- [Data shown]
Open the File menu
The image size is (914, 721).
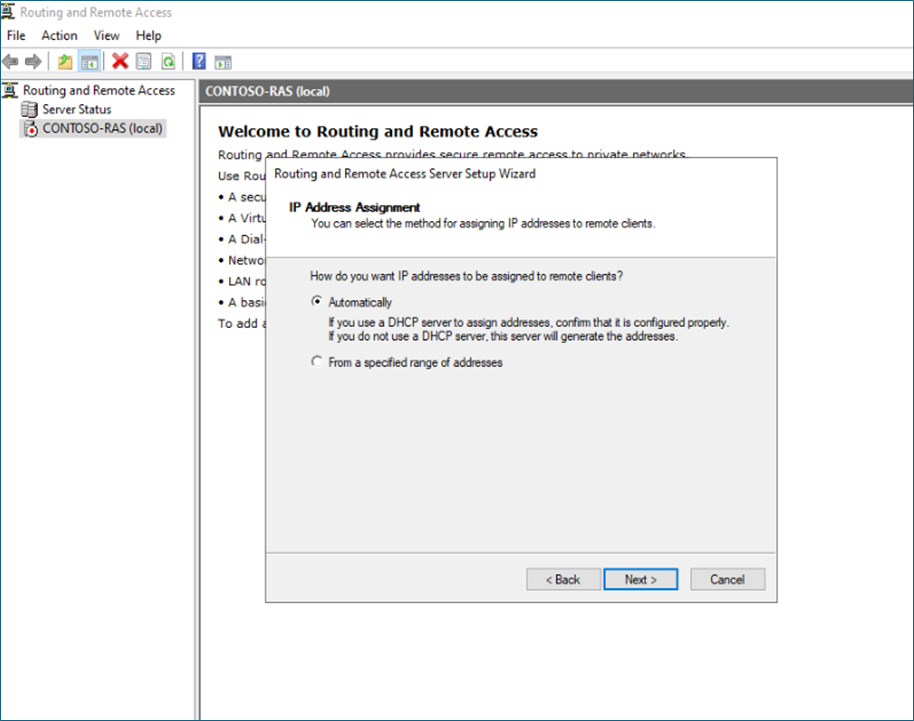pos(16,36)
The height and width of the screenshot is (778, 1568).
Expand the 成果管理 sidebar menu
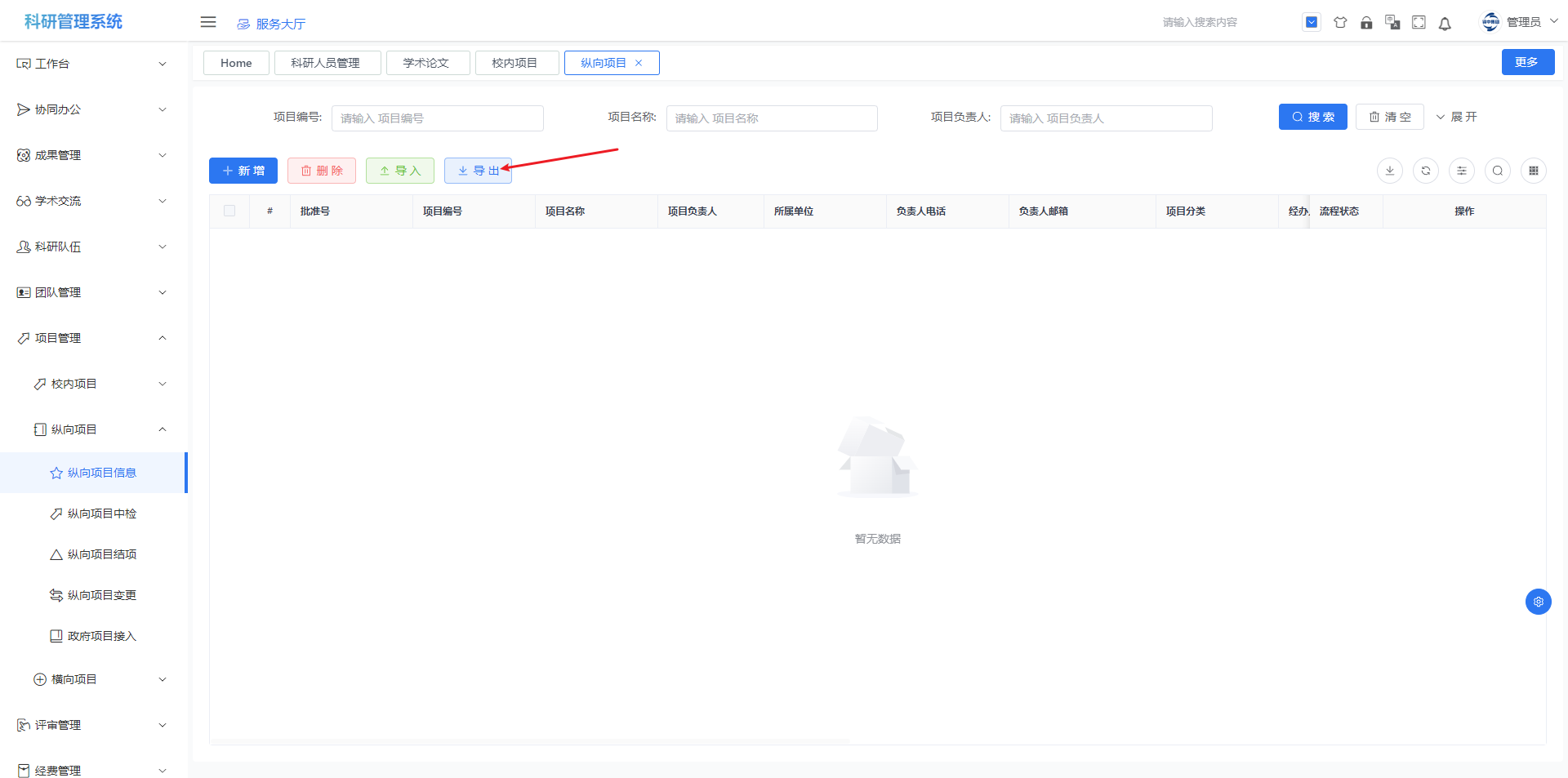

- [Required work] Copy every record above word for word, leaving the pictures out of your copy.

- [Response below]
Open the File menu
The image size is (914, 721).
pos(16,36)
The height and width of the screenshot is (778, 1568).
Expand the 成果管理 sidebar menu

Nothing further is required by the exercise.